Directions
Reproduce the entries verbatim, everything from the line containing "Click line number 14 in the gutter" down to the line containing "will (x=297, y=223).", both of those lines included.

Data for this exercise
>>>>

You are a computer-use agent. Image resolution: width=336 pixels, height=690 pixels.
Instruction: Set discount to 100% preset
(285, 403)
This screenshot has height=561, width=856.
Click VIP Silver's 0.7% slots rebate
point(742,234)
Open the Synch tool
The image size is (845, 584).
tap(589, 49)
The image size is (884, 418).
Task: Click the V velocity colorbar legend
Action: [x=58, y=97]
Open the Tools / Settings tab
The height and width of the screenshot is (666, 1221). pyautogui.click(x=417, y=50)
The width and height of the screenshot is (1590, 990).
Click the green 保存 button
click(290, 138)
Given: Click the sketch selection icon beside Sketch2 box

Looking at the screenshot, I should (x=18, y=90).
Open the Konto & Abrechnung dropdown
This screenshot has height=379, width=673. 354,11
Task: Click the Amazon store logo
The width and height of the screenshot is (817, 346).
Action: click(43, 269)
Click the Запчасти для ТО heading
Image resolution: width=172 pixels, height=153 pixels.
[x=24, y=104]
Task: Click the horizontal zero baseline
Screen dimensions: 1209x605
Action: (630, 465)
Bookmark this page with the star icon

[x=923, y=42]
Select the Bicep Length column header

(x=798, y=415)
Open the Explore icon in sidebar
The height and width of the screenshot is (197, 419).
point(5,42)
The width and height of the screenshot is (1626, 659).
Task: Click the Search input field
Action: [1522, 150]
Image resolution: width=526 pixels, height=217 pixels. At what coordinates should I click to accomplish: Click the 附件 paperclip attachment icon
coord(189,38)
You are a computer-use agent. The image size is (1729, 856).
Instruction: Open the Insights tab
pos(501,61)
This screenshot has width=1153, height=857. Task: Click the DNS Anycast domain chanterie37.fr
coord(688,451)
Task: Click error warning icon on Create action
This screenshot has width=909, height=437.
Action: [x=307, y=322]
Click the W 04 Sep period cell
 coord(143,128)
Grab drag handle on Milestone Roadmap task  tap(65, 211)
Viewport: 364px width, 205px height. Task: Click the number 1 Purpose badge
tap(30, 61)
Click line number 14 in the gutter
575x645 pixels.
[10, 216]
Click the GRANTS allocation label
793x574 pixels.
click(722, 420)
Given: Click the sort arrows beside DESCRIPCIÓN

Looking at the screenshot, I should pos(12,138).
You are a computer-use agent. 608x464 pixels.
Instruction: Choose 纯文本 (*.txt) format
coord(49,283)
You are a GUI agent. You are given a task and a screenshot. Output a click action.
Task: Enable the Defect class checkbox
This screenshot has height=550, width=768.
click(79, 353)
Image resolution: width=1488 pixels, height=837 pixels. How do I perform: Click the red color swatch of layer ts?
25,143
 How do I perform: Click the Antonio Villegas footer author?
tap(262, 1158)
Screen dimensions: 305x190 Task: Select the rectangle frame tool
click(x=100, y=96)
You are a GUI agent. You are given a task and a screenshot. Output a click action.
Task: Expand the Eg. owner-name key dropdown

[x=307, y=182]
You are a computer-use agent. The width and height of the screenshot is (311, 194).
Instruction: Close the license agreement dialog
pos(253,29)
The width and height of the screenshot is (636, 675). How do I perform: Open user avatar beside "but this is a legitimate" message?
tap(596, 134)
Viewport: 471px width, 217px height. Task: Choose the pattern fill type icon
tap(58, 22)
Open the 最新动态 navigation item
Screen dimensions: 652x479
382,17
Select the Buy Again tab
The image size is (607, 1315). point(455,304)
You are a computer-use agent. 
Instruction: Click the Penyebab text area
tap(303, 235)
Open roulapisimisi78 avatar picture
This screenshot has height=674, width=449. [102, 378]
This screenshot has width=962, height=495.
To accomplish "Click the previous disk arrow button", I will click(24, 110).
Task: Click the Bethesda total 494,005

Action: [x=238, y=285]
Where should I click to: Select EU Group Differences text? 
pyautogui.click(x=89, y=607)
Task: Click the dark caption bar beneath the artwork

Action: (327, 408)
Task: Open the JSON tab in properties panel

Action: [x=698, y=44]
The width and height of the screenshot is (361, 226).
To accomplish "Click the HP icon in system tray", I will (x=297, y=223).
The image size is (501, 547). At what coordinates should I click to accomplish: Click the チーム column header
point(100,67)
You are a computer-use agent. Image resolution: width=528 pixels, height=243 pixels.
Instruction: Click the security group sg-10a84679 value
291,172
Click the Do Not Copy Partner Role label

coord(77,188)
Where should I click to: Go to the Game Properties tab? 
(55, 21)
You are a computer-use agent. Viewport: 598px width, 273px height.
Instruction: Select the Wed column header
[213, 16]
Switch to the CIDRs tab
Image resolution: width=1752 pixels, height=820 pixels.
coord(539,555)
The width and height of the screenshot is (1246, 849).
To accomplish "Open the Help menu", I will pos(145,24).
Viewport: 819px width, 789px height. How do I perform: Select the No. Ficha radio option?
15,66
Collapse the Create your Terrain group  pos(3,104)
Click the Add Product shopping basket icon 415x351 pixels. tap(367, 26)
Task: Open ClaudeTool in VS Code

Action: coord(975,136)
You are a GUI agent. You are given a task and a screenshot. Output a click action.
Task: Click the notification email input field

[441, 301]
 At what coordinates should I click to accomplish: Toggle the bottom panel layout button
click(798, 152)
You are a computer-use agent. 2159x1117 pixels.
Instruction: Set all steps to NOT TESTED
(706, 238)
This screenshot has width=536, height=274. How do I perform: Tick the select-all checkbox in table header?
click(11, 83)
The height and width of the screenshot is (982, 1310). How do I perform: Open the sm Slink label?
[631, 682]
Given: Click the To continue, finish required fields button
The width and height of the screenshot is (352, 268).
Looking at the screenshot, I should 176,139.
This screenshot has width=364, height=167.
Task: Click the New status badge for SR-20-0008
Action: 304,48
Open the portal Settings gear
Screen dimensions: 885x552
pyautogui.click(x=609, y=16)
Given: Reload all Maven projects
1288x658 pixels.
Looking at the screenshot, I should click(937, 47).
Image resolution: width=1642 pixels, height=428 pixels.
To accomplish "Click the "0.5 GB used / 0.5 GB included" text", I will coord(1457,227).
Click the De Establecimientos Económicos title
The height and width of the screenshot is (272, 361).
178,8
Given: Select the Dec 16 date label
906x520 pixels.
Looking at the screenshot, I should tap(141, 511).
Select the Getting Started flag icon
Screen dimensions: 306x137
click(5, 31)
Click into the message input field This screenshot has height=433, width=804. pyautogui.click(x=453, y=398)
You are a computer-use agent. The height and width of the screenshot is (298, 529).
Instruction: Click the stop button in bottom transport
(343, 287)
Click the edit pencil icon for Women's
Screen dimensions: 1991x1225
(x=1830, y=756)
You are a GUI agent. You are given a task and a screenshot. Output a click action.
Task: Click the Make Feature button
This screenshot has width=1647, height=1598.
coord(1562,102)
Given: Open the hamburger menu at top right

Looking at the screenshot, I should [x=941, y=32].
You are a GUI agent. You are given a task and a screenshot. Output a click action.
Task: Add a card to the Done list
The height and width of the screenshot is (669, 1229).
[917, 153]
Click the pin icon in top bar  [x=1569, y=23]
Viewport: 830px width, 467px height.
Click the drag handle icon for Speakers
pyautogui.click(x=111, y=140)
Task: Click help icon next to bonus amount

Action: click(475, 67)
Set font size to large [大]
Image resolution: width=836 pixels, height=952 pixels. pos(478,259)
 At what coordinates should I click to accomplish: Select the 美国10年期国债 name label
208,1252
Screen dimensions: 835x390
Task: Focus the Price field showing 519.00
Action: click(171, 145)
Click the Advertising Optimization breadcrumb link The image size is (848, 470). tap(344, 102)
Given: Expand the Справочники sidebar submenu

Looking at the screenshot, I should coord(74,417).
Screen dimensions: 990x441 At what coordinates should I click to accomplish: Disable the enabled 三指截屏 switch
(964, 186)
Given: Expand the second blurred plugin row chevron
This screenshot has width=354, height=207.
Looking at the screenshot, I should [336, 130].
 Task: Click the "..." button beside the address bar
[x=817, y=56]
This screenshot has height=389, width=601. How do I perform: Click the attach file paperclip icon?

<<<<

Output below
Click line number 14 in the gutter
575x645 pixels.
[10, 216]
Click the GRANTS allocation label
793x574 pixels.
click(722, 420)
Given: Click the sort arrows beside DESCRIPCIÓN

Looking at the screenshot, I should pos(12,138).
You are a computer-use agent. 608x464 pixels.
Instruction: Choose 纯文本 (*.txt) format
coord(49,283)
You are a GUI agent. You are given a task and a screenshot. Output a click action.
Task: Enable the Defect class checkbox
This screenshot has height=550, width=768.
click(79, 353)
Image resolution: width=1488 pixels, height=837 pixels. How do I perform: Click the red color swatch of layer ts?
25,143
 How do I perform: Click the Antonio Villegas footer author?
tap(262, 1158)
Screen dimensions: 305x190 Task: Select the rectangle frame tool
click(x=100, y=96)
You are a GUI agent. You are given a task and a screenshot. Output a click action.
Task: Expand the Eg. owner-name key dropdown

[x=307, y=182]
You are a computer-use agent. The width and height of the screenshot is (311, 194).
Instruction: Close the license agreement dialog
pos(253,29)
The width and height of the screenshot is (636, 675). How do I perform: Open user avatar beside "but this is a legitimate" message?
tap(596, 134)
Viewport: 471px width, 217px height. Task: Choose the pattern fill type icon
tap(58, 22)
Open the 最新动态 navigation item
Screen dimensions: 652x479
382,17
Select the Buy Again tab
The image size is (607, 1315). point(455,304)
You are a computer-use agent. 
Instruction: Click the Penyebab text area
tap(303, 235)
Open roulapisimisi78 avatar picture
This screenshot has height=674, width=449. [102, 378]
This screenshot has width=962, height=495.
To accomplish "Click the previous disk arrow button", I will click(24, 110).
Task: Click the Bethesda total 494,005

Action: [x=238, y=285]
Where should I click to: Select EU Group Differences text? 
pyautogui.click(x=89, y=607)
Task: Click the dark caption bar beneath the artwork

Action: (327, 408)
Task: Open the JSON tab in properties panel

Action: [x=698, y=44]
The width and height of the screenshot is (361, 226).
To accomplish "Click the HP icon in system tray", I will (x=297, y=223).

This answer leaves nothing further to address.